Photo credit: Christopher Thomond for The Guardian
The mayor of Paris, Anne Hidalgo has announced plans to reduce traffic and pollution by converting the city centre to a primarily pedestrian and bicycle zone, in an interview with the Journal du Dimanche. Hidalgo wants to tackle the level of pollution in Paris with a view to decreasing its effects on the health of the population.
Increasing pedestrian traffic and bicycle routes
The city centre is made up of four districts and under the new plans automotive traffic will be limited to buses, taxis, residents’ cars, delivery and emergency vehicles. Bicycles and pedestrians will take centre stage in a scheme planned to be initially rolled out at weekends.
Paris was the first European capital to introduce a city-wide bicycle scheme in 2007 by then Socialist mayor Bertrand Delanoe, known as Vélib [vélo = bike, liberté =freedom], with the now famous grey shared bicycles available from stands around the city. The original plans included expansion of the scheme to neighbouring towns and building over 700km of dedicated bicycle routes by the end of 2014.
Ms Hidalgo also announced in the interview that the number of dedicated cycle lanes would be doubled by 2020 through an investment of €100 million and plans to include electric-powered bikes in a scheme similar to the Velib network.
Restricting undesirable traffic
Hidalgo’s plan extends to limiting automotive traffic to “clean vehicles”:
“I want diesel cars out of Paris by 2020,” Ms Hidalgo said in the interview published on Sunday (in French). [BBC News Europe 7 December 2014]
Approximately 84% of Paris residents agree with their mayor that fighting pollution is a priority and 54% support a ban on diesel vehicles, according to a poll carried out for the Journal du Dimanche.
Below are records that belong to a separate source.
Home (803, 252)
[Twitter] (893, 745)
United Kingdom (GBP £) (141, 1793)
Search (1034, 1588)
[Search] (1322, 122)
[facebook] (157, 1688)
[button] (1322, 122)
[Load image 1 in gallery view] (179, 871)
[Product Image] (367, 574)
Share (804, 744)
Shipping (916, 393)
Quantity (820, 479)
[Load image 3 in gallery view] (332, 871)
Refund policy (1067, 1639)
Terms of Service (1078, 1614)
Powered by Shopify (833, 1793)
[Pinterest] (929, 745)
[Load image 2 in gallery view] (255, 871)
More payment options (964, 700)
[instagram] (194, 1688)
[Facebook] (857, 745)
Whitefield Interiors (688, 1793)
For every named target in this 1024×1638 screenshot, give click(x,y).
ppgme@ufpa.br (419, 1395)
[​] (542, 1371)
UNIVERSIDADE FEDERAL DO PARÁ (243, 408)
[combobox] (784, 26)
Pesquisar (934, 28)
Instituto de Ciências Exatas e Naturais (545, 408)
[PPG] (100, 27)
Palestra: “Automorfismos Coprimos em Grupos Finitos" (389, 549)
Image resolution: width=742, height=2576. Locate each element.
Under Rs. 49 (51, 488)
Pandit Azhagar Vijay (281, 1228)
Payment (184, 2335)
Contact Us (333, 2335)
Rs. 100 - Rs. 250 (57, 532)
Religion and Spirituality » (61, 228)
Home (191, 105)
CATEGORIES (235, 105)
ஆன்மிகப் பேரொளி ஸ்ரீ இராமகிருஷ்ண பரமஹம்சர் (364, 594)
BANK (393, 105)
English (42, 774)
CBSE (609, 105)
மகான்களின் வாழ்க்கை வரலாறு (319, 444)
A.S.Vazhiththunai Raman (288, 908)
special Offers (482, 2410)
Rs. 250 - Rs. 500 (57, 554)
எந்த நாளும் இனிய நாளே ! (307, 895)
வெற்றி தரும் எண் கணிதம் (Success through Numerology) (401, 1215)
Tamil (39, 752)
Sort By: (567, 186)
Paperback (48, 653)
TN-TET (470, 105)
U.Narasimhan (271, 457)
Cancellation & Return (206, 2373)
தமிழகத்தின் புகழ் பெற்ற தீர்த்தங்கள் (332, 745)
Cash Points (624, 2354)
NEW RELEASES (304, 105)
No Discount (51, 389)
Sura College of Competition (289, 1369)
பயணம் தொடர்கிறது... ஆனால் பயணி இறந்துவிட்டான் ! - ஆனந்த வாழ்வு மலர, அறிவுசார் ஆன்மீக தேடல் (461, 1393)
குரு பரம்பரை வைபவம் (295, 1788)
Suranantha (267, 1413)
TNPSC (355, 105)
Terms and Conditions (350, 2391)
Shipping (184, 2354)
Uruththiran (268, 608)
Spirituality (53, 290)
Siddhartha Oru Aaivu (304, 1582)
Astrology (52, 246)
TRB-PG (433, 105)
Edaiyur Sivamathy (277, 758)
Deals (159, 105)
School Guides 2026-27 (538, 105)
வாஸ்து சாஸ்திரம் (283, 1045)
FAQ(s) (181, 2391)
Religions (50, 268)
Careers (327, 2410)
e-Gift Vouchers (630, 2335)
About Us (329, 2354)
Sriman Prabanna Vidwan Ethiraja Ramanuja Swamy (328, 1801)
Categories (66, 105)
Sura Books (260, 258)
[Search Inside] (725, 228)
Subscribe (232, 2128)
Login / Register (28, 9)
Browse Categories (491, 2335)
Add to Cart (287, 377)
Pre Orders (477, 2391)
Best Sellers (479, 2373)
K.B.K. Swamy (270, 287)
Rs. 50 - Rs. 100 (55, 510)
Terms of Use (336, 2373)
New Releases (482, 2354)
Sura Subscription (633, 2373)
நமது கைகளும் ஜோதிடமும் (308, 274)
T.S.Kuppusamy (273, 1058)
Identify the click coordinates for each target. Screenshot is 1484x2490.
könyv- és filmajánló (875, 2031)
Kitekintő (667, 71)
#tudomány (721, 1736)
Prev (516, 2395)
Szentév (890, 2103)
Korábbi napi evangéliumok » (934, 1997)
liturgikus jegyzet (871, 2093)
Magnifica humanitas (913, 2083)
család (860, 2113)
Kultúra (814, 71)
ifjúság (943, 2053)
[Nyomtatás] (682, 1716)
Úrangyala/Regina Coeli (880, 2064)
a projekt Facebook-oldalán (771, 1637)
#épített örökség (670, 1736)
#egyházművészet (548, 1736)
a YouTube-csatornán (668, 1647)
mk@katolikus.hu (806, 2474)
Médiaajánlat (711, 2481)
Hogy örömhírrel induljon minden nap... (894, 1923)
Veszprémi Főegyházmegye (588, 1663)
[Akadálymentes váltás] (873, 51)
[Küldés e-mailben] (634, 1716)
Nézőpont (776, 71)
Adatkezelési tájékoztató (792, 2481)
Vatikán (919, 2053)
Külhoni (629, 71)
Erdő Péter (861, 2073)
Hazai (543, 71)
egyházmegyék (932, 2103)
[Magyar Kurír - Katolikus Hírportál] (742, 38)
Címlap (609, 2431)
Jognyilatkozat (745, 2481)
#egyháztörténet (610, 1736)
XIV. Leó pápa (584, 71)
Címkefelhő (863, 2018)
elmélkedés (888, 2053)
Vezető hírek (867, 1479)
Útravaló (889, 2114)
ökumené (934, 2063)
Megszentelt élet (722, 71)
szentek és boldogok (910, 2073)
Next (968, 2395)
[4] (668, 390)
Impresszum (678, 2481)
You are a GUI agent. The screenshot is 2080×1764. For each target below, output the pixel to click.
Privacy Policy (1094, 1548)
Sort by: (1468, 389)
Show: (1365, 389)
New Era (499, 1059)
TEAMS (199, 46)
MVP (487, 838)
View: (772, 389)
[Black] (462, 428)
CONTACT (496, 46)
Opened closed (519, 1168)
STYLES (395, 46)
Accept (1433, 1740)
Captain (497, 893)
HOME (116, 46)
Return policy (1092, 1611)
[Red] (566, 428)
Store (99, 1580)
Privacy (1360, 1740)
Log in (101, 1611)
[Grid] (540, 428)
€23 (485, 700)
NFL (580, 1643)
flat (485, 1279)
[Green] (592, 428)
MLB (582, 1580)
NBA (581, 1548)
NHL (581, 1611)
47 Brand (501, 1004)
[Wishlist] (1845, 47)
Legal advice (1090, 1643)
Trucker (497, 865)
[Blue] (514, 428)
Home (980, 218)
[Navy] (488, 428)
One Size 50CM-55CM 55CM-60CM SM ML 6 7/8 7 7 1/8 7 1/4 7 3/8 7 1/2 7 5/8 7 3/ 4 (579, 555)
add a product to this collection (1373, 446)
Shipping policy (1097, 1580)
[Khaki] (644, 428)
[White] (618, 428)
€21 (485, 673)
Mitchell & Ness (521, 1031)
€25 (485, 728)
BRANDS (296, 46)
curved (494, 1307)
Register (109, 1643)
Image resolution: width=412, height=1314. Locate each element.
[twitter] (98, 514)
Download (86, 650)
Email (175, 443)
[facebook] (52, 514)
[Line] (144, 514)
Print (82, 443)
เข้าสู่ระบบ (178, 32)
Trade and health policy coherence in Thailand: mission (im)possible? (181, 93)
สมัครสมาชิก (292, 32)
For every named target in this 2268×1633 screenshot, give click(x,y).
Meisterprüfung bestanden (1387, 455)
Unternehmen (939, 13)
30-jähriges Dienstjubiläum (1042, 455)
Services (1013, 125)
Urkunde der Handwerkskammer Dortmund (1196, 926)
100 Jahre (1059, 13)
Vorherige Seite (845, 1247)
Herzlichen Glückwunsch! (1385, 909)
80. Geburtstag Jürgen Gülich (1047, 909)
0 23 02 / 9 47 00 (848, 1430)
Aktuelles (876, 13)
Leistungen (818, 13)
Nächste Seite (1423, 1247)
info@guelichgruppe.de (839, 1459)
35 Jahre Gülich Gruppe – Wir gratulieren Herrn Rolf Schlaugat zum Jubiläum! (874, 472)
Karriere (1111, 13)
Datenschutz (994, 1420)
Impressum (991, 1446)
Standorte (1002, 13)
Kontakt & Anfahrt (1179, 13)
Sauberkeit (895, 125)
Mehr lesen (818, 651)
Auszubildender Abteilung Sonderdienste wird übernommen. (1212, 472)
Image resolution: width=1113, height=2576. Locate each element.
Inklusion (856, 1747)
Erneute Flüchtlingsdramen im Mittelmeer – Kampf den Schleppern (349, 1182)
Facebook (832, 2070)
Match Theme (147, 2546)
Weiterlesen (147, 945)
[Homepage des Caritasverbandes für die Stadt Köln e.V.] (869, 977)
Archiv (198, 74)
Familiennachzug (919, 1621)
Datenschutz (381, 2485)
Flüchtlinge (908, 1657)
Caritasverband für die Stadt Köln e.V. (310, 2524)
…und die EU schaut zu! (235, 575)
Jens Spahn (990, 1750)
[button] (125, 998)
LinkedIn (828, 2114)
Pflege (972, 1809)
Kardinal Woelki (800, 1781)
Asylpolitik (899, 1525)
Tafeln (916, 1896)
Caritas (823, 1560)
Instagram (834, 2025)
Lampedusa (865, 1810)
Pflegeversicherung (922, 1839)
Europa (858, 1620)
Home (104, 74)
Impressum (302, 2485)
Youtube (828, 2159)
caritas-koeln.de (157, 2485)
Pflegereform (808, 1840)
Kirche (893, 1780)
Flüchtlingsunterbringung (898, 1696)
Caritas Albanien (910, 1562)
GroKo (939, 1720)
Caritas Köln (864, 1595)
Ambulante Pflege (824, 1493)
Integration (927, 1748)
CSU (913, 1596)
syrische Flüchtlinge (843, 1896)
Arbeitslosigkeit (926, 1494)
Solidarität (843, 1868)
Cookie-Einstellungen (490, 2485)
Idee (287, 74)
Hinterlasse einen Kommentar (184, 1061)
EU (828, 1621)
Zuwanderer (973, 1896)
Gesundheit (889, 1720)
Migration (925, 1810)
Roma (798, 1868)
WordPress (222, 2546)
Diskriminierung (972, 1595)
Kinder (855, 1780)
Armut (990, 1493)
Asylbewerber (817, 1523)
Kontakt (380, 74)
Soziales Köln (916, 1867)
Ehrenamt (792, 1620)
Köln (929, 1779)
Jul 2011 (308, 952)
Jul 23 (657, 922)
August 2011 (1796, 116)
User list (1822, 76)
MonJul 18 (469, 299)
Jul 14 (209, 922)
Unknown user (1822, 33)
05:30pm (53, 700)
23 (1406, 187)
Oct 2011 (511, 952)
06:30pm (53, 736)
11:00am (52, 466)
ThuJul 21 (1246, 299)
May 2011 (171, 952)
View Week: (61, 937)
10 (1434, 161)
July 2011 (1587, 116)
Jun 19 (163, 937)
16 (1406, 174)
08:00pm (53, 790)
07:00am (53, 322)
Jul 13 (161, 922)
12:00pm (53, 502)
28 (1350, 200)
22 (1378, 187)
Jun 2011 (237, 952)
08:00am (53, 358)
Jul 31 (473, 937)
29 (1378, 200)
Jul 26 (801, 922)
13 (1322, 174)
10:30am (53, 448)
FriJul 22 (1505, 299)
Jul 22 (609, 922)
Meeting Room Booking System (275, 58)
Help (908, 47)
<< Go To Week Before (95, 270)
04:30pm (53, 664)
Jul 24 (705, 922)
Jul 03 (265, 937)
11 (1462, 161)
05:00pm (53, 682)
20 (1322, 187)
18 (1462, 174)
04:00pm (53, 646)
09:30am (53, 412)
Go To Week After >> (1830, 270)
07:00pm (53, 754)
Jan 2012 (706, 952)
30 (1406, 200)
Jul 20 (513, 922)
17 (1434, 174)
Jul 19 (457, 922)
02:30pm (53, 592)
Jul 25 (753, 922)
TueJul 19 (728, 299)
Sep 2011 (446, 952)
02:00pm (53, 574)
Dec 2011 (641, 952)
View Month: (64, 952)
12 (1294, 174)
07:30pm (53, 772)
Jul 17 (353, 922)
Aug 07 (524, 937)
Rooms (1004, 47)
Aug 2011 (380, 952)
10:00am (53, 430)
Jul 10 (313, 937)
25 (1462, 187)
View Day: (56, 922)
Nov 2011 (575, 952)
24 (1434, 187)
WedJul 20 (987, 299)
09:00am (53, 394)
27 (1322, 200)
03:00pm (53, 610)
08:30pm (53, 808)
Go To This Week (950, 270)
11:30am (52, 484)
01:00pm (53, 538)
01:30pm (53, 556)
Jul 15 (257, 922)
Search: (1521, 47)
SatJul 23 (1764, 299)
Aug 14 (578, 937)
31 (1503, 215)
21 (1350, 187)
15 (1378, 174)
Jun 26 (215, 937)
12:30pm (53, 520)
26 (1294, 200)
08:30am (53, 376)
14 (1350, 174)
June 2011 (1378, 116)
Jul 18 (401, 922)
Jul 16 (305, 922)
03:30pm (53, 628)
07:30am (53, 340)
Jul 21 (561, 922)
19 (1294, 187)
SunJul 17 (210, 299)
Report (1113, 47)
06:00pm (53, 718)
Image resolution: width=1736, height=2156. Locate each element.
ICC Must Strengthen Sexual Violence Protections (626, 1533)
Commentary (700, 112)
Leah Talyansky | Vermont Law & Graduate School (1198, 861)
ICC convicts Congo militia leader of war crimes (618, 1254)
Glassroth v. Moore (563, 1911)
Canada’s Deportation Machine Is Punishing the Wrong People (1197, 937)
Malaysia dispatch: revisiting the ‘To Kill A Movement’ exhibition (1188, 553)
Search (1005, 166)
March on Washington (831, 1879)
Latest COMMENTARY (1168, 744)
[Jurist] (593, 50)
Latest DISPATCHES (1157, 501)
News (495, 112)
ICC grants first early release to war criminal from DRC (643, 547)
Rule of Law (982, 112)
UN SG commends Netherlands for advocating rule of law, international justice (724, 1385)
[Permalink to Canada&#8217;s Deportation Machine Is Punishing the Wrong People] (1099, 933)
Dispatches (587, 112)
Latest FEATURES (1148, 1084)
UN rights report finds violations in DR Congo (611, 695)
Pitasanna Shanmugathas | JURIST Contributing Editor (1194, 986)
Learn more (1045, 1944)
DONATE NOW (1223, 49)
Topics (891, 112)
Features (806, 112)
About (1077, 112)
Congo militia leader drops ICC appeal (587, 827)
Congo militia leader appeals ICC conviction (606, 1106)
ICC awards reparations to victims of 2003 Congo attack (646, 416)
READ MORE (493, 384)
Plans by the mayor for the city’s new look and feel also fit with residents’ growing use of car-sharing services such as Autolib which has over 170,000 subscribers in Paris. Hidalgo intends to add electric-vans to the scheme, following the desire to put limits on tourist buses and ban trucks from cutting through the city.
With Parisians falling out of love with the idea of car ownership, Hidalgo’s plans are likely to strike a chord with many of the city’s occupants. In 2001 40% of Parisians did not own cars; in 2014 this has risen to 60%, leading the European trend of a 25% decline in vehicle ownership since 2007.